Please reproduce the following records exactly, with nothing omitted.

Dataset entries
++++++++
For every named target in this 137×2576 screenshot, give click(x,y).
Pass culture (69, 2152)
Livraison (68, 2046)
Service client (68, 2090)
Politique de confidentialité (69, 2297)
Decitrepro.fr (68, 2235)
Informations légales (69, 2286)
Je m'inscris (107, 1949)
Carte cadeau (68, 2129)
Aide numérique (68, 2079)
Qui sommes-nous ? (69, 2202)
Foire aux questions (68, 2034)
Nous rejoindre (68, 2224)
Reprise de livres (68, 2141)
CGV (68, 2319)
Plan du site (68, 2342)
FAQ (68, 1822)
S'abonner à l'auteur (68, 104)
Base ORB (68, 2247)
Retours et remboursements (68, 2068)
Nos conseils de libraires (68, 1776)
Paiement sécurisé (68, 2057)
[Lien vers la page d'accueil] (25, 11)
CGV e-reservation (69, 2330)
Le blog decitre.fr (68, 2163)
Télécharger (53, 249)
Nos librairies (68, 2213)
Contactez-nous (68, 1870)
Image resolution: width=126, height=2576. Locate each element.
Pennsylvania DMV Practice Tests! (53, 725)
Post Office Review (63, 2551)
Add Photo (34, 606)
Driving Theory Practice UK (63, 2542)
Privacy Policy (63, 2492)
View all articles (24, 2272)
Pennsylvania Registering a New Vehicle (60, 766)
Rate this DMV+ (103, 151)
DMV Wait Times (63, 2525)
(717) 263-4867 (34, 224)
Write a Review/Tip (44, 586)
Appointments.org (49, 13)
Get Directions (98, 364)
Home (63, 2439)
++++++++
● SOLUTION TO THIS EXERCISE
For every named target in this 137×2576 screenshot, give click(x,y).
Pass culture (69, 2152)
Livraison (68, 2046)
Service client (68, 2090)
Politique de confidentialité (69, 2297)
Decitrepro.fr (68, 2235)
Informations légales (69, 2286)
Je m'inscris (107, 1949)
Carte cadeau (68, 2129)
Aide numérique (68, 2079)
Qui sommes-nous ? (69, 2202)
Foire aux questions (68, 2034)
Nous rejoindre (68, 2224)
Reprise de livres (68, 2141)
CGV (68, 2319)
Plan du site (68, 2342)
FAQ (68, 1822)
S'abonner à l'auteur (68, 104)
Base ORB (68, 2247)
Retours et remboursements (68, 2068)
Nos conseils de libraires (68, 1776)
Paiement sécurisé (68, 2057)
[Lien vers la page d'accueil] (25, 11)
CGV e-reservation (69, 2330)
Le blog decitre.fr (68, 2163)
Télécharger (53, 249)
Nos librairies (68, 2213)
Contactez-nous (68, 1870)
Image resolution: width=126, height=2576. Locate each element.
Pennsylvania DMV Practice Tests! (53, 725)
Post Office Review (63, 2551)
Add Photo (34, 606)
Driving Theory Practice UK (63, 2542)
Privacy Policy (63, 2492)
View all articles (24, 2272)
Pennsylvania Registering a New Vehicle (60, 766)
Rate this DMV+ (103, 151)
DMV Wait Times (63, 2525)
(717) 263-4867 (34, 224)
Write a Review/Tip (44, 586)
Appointments.org (49, 13)
Get Directions (98, 364)
Home (63, 2439)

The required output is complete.